Mycobacterial transcriptional signals: requirements for recognition by RNA polymerase and optimal transcriptional activity

Majority of the promoter elements of mycobacteria do not function well in other eubacterial systems and analysis of their sequences has established the presence of only single conserved sequence located at the −10 position. Additional sequences for the appropriate functioning of these promoters have been proposed but not characterized, probably due to the absence of sufficient number of strong mycobacterial promoters. In the current study, we have isolated functional promoter-like sequences of mycobacteria from the pool of random DNA sequences.
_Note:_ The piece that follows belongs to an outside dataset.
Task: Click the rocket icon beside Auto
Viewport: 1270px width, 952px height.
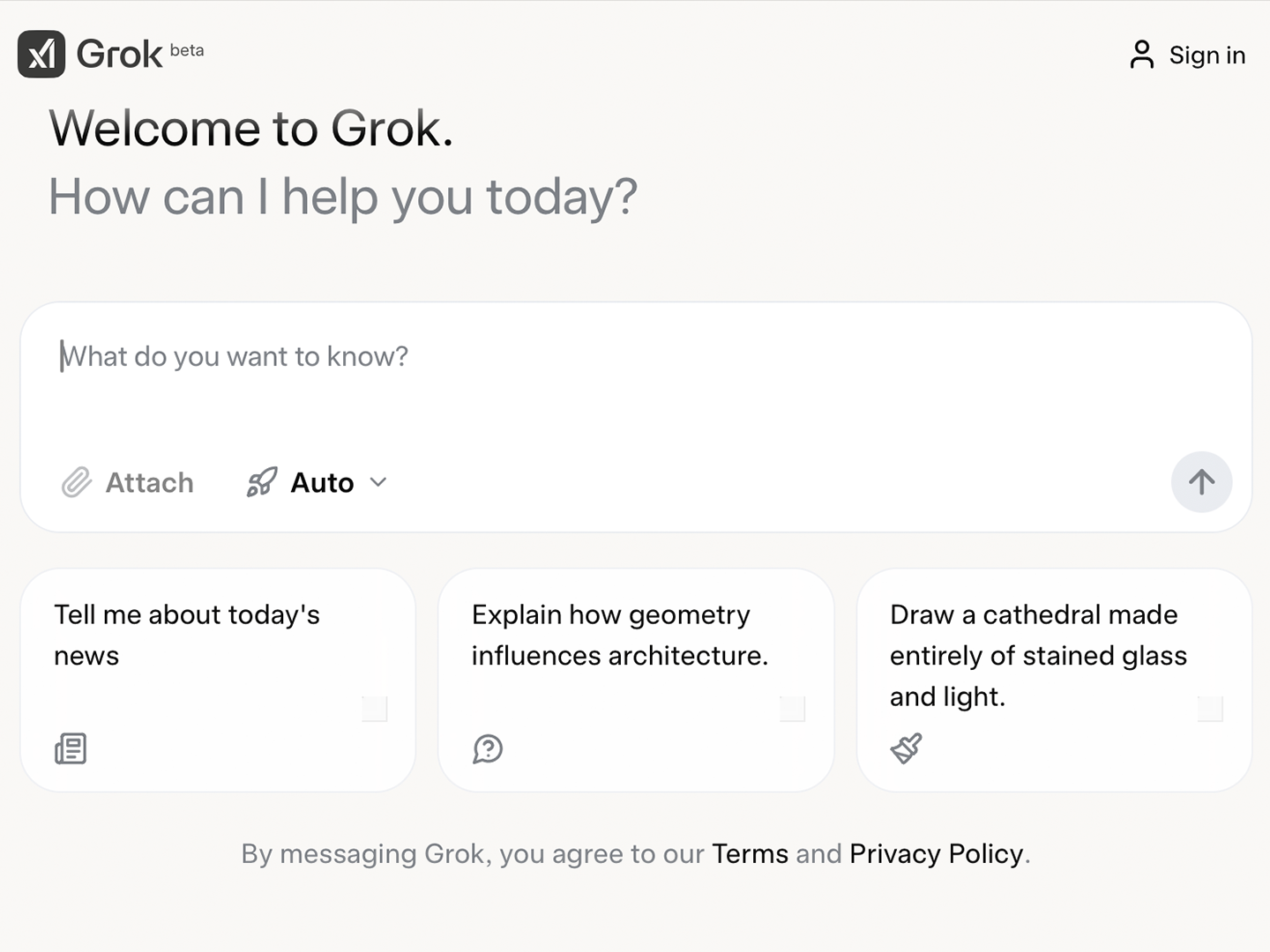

Based on the promoter activity in Mycobacterium smegmatis and score assigned by neural network promoter prediction program, we selected one of these promoter sequences, namely A(37) for characterization in order to understand the structure of housekeeping promoters of mycobacteria. A(37)–RNAP complexes were subjected to DNase I footprinting and subsequent mutagenesis. Our results demonstrate that in addition to −10 sequences, DNA sequence at −35 site can also influence the activity of mycobacterial promoters by modulating the promoter recognition by RNA polymerase and subsequent formation of open complex. We also provide evidence that despite exhibiting similarities in −10 and −35 sequences, promoter regions of mycobacteria and Escherichia coli differ from each other due to differences in their requirement of spacer sequences between the two positions.